Iceberg Delete Files
Delete files are a key feature of Apache Iceberg Spec v2, enabling row-level DELETE, UPDATE, and MERGE operations without rewriting entire data files. Instead of modifying existing (immutable) data files, Iceberg writes separate delete files that record which rows should be excluded during reads.
Delete files are the “Merge-on-Read” half of Iceberg’s DML strategy — the alternative to Copy-on-Write, which rewrites affected data files entirely.
Why Delete Files Exist
Object storage (S3, ADLS, GCS) does not support in-place updates to individual bytes within a file. Iceberg’s data files are immutable. So how do you delete a row?
Before Spec v2, the only option was to rewrite the entire data file, omitting the deleted rows (Copy-on-Write). This is expensive for workloads with frequent targeted deletes (CDC, GDPR, corrections) because a single row deletion requires rewriting a 512MB Parquet file.
Iceberg Spec v2’s answer: write a small delete file that records which rows to exclude, and merge the deletes at read time. This makes writes very fast at the cost of slightly more work during reads (accumulating deletes must be applied).
Two Types of Delete Files
Positional Delete Files
A positional delete file records specific (file_path, position) pairs — the exact file and row index of deleted rows.
file_path pos
s3://bucket/data/0001.parquet 42
s3://bucket/data/0001.parquet 10019
s3://bucket/data/0002.parquet 7
During reads, the engine checks whether the current row’s (file_path, position) pair appears in the applicable positional delete files. If it does, the row is skipped.
Best for: Updates that affect specific, known rows (e.g., CDC deletes by primary key where you know the affected row’s position).
Performance: Positional deletes require knowing the position within a file, so they are typically written by engines that process the data file during the write (e.g., Flink, Spark with streaming deletes).
Equality Delete Files
An equality delete file records column values that identify deleted rows — essentially a set of filter conditions.
id event_date
12345 2026-01-15
99876 2026-03-22
During reads, the engine applies the equality delete conditions and excludes matching rows.
Best for: Business-logic deletes based on identifier values (e.g., “delete all rows for customer_id = 12345”) — typical for GDPR erasure requests, corrections, and CDC based on primary keys.
Performance: Equality deletes can be expensive because they must be applied across all relevant data files (a join-like operation). The engine must check every row against every applicable equality delete file.
Delete File Lifecycle
Delete files accumulate over time. Each new DELETE or UPDATE transaction adds more delete files. As delete files grow:
- Read performance degrades because more delete files must be applied during scans.
- The overhead of apply-delete-at-read-time increases.
The solution is compaction — specifically, data file rewriting that incorporates accumulated deletes and produces clean data files.

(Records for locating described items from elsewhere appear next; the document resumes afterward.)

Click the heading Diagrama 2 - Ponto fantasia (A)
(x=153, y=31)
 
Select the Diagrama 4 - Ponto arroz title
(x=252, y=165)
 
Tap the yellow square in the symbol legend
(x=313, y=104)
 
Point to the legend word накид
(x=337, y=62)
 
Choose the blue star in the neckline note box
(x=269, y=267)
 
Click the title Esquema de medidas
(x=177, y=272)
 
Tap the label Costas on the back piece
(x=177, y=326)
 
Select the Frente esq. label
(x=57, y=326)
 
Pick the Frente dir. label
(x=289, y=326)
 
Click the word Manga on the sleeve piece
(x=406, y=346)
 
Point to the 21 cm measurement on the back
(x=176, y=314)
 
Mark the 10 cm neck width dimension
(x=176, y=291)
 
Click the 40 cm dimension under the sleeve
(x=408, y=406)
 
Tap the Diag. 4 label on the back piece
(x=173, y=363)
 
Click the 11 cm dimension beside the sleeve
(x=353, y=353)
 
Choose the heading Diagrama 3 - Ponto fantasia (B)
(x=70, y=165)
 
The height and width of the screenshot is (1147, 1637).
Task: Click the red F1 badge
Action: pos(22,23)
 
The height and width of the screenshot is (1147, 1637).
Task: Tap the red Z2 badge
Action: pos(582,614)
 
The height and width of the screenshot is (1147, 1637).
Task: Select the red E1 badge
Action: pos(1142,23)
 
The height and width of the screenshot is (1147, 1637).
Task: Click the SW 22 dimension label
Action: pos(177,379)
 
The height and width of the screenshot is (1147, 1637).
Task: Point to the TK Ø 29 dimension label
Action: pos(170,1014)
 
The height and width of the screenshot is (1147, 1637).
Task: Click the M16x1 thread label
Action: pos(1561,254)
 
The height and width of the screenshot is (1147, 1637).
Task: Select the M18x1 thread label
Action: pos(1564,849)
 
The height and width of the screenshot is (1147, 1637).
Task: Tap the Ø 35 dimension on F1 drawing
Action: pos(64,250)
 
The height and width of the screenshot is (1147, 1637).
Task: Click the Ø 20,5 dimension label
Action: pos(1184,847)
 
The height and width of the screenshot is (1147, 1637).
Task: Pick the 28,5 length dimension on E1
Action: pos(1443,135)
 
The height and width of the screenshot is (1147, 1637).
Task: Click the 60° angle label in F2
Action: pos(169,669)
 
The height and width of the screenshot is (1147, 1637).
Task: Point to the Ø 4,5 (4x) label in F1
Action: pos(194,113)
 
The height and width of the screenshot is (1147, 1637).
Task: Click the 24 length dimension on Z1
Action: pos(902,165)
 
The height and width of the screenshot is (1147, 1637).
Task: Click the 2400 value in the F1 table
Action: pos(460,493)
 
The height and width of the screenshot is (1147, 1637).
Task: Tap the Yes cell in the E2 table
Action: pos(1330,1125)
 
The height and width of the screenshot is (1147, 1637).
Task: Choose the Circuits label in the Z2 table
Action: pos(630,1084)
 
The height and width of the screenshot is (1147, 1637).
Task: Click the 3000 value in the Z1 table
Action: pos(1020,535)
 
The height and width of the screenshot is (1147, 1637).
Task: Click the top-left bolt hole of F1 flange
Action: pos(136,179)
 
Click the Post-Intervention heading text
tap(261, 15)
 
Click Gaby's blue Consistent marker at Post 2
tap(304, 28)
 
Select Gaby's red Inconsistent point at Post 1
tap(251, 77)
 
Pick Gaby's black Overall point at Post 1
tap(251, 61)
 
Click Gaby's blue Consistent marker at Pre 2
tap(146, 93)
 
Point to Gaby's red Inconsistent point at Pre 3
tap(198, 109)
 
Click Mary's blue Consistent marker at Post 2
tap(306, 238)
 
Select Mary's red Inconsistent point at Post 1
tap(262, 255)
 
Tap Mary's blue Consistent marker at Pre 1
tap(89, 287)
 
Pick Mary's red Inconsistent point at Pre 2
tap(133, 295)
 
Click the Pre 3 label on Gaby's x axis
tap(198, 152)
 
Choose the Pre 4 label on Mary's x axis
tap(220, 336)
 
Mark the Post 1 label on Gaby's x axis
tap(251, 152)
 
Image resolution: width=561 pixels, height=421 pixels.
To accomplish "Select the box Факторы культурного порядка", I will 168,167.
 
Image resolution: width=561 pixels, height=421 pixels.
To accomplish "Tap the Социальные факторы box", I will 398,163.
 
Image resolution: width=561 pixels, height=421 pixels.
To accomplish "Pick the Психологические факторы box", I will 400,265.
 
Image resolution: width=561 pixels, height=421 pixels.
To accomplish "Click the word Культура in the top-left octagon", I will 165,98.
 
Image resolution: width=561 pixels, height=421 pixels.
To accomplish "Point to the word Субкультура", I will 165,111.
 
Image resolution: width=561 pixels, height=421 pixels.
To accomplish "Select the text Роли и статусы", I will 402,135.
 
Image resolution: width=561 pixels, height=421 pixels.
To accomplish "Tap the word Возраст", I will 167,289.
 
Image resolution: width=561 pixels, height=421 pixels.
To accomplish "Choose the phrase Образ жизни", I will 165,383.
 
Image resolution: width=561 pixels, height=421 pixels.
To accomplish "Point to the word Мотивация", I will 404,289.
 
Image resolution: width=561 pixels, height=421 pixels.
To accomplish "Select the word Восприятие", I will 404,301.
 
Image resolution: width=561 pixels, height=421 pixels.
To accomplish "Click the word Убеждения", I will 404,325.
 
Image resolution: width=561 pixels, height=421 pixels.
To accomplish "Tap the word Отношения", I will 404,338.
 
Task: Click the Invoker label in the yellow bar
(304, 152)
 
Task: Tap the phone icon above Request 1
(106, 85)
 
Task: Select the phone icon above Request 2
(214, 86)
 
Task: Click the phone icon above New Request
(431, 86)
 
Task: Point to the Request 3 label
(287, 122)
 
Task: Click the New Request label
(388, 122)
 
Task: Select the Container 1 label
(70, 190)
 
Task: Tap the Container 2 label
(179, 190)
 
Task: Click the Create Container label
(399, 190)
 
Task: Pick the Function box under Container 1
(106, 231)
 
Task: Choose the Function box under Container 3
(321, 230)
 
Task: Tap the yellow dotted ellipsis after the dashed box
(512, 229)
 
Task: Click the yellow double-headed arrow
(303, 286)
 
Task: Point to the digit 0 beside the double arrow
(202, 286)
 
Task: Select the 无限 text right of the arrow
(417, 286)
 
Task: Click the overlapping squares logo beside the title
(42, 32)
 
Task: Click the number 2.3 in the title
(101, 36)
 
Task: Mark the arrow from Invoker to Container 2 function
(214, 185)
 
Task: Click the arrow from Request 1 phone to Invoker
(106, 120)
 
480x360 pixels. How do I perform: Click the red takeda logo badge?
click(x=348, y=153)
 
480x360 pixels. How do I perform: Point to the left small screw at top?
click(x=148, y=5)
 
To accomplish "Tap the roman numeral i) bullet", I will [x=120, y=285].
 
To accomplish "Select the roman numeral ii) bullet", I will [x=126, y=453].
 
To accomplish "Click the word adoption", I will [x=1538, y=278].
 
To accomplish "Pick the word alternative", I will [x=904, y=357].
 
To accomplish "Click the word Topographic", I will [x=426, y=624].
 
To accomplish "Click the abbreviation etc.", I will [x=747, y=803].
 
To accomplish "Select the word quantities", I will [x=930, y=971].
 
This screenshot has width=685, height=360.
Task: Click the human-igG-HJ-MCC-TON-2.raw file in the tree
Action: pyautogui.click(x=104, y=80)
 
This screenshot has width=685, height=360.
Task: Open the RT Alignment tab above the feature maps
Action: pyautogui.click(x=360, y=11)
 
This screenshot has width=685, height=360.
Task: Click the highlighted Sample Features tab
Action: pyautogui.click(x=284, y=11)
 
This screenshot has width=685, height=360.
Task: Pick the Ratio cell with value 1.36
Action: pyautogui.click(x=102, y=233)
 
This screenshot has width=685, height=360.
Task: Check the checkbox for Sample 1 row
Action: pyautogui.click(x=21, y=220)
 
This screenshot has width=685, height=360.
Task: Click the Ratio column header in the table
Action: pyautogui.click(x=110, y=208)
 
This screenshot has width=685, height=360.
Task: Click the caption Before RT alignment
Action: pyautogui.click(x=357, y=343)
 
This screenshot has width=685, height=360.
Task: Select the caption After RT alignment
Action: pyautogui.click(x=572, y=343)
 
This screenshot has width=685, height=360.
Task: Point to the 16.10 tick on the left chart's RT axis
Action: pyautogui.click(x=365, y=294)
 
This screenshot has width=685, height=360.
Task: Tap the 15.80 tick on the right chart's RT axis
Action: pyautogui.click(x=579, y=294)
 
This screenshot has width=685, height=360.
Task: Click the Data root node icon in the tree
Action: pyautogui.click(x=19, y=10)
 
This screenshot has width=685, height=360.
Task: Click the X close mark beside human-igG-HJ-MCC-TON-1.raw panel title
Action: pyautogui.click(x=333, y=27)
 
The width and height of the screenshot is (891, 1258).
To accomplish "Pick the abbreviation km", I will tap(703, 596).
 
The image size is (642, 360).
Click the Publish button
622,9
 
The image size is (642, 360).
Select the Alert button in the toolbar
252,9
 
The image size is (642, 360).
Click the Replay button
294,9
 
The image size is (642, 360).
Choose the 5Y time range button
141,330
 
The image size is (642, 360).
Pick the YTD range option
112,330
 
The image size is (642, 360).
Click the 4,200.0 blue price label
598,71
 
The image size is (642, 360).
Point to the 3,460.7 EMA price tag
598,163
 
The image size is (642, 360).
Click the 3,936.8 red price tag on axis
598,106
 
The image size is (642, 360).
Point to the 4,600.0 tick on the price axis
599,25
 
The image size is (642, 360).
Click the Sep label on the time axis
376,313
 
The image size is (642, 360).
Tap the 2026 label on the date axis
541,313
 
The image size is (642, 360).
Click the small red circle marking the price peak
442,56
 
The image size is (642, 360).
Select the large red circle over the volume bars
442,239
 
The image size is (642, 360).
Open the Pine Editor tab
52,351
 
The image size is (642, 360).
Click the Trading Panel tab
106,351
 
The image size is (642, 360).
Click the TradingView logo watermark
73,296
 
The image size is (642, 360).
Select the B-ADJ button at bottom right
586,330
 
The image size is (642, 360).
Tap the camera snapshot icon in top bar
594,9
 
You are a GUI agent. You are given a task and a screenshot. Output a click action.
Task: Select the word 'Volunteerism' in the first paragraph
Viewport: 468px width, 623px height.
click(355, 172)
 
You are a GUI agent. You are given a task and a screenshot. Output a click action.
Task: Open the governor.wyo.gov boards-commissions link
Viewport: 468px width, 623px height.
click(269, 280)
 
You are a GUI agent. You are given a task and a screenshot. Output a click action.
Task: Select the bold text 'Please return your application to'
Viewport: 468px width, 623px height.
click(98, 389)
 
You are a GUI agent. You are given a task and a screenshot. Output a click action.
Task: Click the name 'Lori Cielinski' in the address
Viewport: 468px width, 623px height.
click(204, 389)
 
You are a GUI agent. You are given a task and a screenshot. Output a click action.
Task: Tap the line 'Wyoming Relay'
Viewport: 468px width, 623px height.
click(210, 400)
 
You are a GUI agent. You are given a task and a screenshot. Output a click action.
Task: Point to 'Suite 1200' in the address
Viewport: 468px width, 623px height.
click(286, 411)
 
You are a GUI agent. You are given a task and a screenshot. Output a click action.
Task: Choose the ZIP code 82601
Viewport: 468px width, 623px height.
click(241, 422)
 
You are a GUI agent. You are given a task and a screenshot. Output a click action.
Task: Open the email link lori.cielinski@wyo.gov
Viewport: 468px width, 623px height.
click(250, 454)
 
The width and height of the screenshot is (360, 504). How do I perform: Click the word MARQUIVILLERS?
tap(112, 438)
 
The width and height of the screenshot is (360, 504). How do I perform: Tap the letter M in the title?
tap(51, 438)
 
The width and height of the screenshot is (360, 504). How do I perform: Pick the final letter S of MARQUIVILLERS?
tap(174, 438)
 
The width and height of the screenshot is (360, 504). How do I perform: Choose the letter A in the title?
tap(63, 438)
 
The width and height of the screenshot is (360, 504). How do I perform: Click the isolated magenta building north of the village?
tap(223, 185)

After compaction, the delete files are removed from the table’s manifest (they are no longer needed because their deletes are baked into the new data files).
Copy-on-Write vs. Merge-on-Read
Delete files are the mechanism of the Merge-on-Read write strategy:
| Strategy | Delete Handling | Write Cost | Read Cost |
|---|---|---|---|
| Copy-on-Write | Rewrites affected data files | High (full file rewrite) | Low (no delete merging) |
| Merge-on-Read | Writes delete files | Low (small delete file) | Higher (apply deletes at read time) |
The right choice depends on read/write ratio and latency requirements. For high-frequency streaming deletes, Merge-on-Read is almost always the right choice. For infrequent batch corrections on a read-heavy table, Copy-on-Write may be preferable.
See Copy-on-Write and Merge-on-Read for detailed comparisons.
Delete File Applicability
Delete files are scoped to specific data files using a lower_bound/upper_bound filter on file_path stored in their manifest entries. This allows query planning to skip delete files that don’t apply to the data files being scanned — preventing a global delete scan on every read.